*** TEXT SECTION Section Begins ***

The art of war: Drawings and paintings offer unique perspective in digital age
'Every mark you make is influenced by what happens in front of you'
The hot dog vendor fumes at the sight of our TV camera. From behind his Times Square stand, he wags a finger and shouts, "No movie! No Movie!"
Suddenly, the livid vendor is in front of us. Arms flailing, he repeats: "No movie! No movie! Or I break your camera!" then thrusts a thick middle finger right into the lens.
He holds it there, fires off a few more empty threats, and strides back to his cart clearly charged by the confrontation.
He's not alone. From the sidelines, Crabapple laughs, "That was great."
Art as alchemy
In the past four years, Crabapple has documented some of the world's fiercest conflicts and their fallout, covered prison conditions in Guantanamo, migrant labour in Abu Dhabi, and Syrian refugees in Iraqi Kurdistan, Lebanon and on the Turkish border. At times as a writer; always as an artist.
The idea of artist as reporter is age-old. For centuries and across cultures, painting and drawing were the only visual testimonies of the world's conflicts and crises.
Photography and film changed all that, of course. But in this digital age where the image is everything and cameras are everywhere, art as information is experiencing a renaissance.
The native New Yorker has been a working artist for over a decade. Her pen name is a holdover from her student days.
"I was working as a naked model when I was 19, paid my way through school, and I needed a fake name. I just kept it."
She got her start as the house artist in a New York nightclub drawing burlesque and other late night licentiousness.
"I got to sit there and draw what was going on and I got to chronicle it," she says. "I mean, to me, this was the most exciting thing in the world, to capture the world in my sketch book as it happened."
Then, in 2011, when Occupy Wall Street sprang up just down the street from her studio, Crabapple found a cause and, eventually, a calling.
"I wanted to use my sketch book the way that a photojournalist uses their camera, to soak up the world and soak up history in the same way."
Drawing from Life
George Butler calls himself a reportage illustrator and works out of London, England.
"When you're sitting in a place for two hours and drawing as a witness, every mark you make is influenced by what happens in front of you," Butler says.

*** TEXT SECTION Section Ends ***
*** DATASET SECTION Section Begins ***

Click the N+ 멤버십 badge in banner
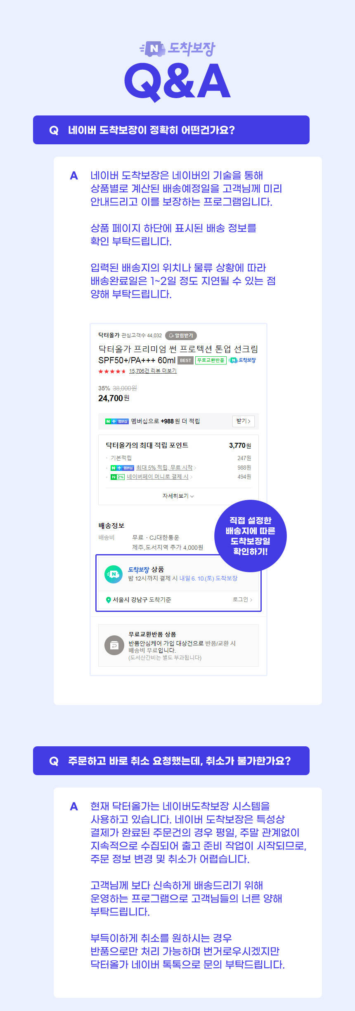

*** DATASET SECTION Section Ends ***

* **WHAT YOU NEED TO DO**: Rewrite the passage from the text on art and war starting with "Suddenly, the livid" and going on through "into the lens.", replacing "vendor" with "seller".

* **REPLY**:
Suddenly, the livid seller is in front of us. Arms flailing, he repeats: "No movie! No movie! Or I break your camera!" then thrusts a thick middle finger right into the lens.